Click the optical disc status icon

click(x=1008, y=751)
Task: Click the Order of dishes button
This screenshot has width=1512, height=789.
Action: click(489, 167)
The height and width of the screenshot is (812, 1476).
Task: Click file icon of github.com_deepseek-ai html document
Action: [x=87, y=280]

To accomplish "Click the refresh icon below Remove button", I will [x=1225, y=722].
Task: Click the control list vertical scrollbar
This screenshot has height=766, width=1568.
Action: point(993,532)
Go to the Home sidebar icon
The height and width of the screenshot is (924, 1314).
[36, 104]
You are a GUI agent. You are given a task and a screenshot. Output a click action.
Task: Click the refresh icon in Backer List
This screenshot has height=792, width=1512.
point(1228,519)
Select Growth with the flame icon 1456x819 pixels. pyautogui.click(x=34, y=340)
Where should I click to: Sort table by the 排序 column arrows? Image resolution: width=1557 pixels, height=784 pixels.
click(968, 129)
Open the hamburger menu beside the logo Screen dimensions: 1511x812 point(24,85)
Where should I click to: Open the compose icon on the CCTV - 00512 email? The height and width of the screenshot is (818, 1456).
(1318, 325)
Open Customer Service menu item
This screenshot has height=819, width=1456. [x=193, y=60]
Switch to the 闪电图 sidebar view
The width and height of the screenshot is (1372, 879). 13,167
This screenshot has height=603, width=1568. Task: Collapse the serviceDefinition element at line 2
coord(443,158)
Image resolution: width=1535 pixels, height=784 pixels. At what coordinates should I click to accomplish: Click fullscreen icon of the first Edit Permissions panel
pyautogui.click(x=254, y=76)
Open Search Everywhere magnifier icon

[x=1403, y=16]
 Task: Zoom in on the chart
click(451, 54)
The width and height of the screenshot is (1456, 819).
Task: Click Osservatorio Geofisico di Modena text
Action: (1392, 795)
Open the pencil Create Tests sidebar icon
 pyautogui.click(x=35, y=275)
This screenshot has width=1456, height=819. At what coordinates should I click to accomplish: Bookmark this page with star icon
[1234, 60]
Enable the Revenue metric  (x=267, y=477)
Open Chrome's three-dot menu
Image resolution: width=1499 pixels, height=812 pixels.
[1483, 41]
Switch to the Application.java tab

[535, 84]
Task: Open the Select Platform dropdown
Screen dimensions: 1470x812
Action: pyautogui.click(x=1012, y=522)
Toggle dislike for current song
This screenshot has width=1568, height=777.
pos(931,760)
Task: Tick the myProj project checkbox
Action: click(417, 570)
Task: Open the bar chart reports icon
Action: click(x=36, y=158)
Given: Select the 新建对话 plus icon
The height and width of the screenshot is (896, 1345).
----------------------------------------
ACTIVITY:
Return, unchanged, each line from the line containing "Image resolution: width=1499" through the last line of the material.

REPLY TO THE EXERCISE:
Image resolution: width=1499 pixels, height=812 pixels.
[1483, 41]
Switch to the Application.java tab

[535, 84]
Task: Open the Select Platform dropdown
Screen dimensions: 1470x812
Action: pyautogui.click(x=1012, y=522)
Toggle dislike for current song
This screenshot has width=1568, height=777.
pos(931,760)
Task: Tick the myProj project checkbox
Action: click(417, 570)
Task: Open the bar chart reports icon
Action: click(x=36, y=158)
Given: Select the 新建对话 plus icon
The height and width of the screenshot is (896, 1345).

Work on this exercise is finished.